Yet at the same time economic downturns may lead to an improvement in the overall health of populations. But what explains this apparent contradiction? One possibility is that population health may be enhanced during periods of economic downturn because of a reduction in unhealthy ‘affluent behaviours’ such as the over consumption of food and alcohol or a fall in road traffic accidents. What is clear is that the longer term implications of the recent financial crisis are difficult to predict.
An important omission from this discussion of the health implications of the financial crisis is a consideration of geography. This seems surprising as the health consequences of economic retrenchment are unlikely to be evenly shared across all parts of the country. In the UK for example, the financial crisis and subsequent austerity are likely to affect people living in Glasgow rather differently to folks from London. The health impacts will be most detrimental for people in the least socially advantaged places. It is feasible that in the most prosperous regions of the country, health will be unaffected…..or even enhanced. In short, geographical inequalities in health in the UK could rise substantially in response to the ‘austerity agenda’.
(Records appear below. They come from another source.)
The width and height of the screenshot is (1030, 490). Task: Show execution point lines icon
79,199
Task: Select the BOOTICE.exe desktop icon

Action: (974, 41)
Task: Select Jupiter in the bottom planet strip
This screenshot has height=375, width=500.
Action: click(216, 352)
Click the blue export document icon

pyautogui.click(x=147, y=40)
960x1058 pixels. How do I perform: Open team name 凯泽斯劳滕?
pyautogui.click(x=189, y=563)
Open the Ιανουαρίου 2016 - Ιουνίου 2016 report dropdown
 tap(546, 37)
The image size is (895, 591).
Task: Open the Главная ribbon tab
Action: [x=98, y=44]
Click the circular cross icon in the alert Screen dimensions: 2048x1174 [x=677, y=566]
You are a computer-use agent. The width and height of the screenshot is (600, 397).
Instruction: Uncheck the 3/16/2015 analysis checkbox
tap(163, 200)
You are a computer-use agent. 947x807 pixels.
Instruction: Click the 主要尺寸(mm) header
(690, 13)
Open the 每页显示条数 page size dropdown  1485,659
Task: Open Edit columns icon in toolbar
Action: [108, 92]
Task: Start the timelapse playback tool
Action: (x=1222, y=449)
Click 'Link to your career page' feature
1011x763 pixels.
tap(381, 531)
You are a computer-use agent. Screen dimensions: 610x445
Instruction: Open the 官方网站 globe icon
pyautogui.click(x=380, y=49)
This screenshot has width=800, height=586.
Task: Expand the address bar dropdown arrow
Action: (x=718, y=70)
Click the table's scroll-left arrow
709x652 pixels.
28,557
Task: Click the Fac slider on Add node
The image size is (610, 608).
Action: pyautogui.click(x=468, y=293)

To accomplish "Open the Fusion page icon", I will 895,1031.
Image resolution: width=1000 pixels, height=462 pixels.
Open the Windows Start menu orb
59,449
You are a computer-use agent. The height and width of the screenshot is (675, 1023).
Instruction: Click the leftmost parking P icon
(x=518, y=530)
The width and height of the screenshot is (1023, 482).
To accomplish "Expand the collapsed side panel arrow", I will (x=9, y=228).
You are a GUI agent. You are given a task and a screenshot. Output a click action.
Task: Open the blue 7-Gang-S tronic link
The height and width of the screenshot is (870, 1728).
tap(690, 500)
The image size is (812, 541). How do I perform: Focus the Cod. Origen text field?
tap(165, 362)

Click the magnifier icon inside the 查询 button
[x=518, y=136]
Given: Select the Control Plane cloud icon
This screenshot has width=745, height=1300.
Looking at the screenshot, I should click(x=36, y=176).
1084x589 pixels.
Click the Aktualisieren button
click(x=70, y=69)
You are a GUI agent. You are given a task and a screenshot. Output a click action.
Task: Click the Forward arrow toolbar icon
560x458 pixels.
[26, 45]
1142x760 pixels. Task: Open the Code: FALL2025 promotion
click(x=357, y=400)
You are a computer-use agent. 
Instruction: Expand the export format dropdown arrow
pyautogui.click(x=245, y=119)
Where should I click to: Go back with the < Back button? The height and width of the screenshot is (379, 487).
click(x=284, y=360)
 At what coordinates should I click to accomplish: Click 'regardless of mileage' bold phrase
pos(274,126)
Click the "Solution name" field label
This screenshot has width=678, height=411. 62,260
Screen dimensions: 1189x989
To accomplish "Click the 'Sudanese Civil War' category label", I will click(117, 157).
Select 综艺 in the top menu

Financial crisis & geographical inequalities in health
So what are the processes linked to the deficit reduction strategies that are likely to affect geographical inequalities in health in the UK? In this CRESH blog we outline four (non-exhaustive and inter-related) reasons for why we might expect health to become geographically polarised.
- Perhaps most obviously, the ‘social geography’ of the UK is likely to be heavily affected by the current and forthcoming austerity strategies which in turn can be expected to undermine some key social determinants of health. Austerity measures could well widen the geographical discrepancy in social markers at various different scales, particularly between regions of the country. For example, places with a larger proportion of workers employed in the public sector will be particularly vulnerable to unemployment and job insecurity. Similarly income disparities between regions are likely to grow. Unemployment, job insecurity and income inequality are causally related to health. One response to the changing socio-economic map of the UK is likely to be heightened regional inequalities in health.
- Job insecurity, unemployment and changes to welfare including a cap on housing benefits are likely to ‘disrupt’ patterns of mobility and lead to new forms of migration and mobility streams that are health selective. As job markets stagnate or contract, it is feasible that migration from north to south may lessen and/or become increasingly socially selective. There is also the worrying prospect of low income (and less ‘healthy’) families being displaced from their homes by the cap on housing benefits. This policy change is likely to see a movement of low income (and less ‘healthy’) individuals away from more prosperous suburbs into more ‘affordable’ neighbourhoods, as well as the entrapment of others in less healthy places.
- Austerity measures are already leading to a reprioritisation of public services provided by local authorities and other organisations. Which services will continue to receive resources and where there will be disinvestment is starting to become clear. As a recent blog argues, the middle classes are skilled in resisting cuts in services and new (unwanted) developments, an advantage that may lead to further disinvestment in disadvantaged communities during periods of fiscal tightening. At the same time, the Westminster government is looking to deregulate various environmental regulations that were often implemented to protect vulnerable communities from the health effects of various types if disamenities. The re-prioritisation of investment in public services and changes to environmental legislation is likely to lead to greater environmental disparities across regions in the UK. Environments that support health and well-being may well become just as disparate, raising environmental justice concerns and negatively affecting area-level health inequalities.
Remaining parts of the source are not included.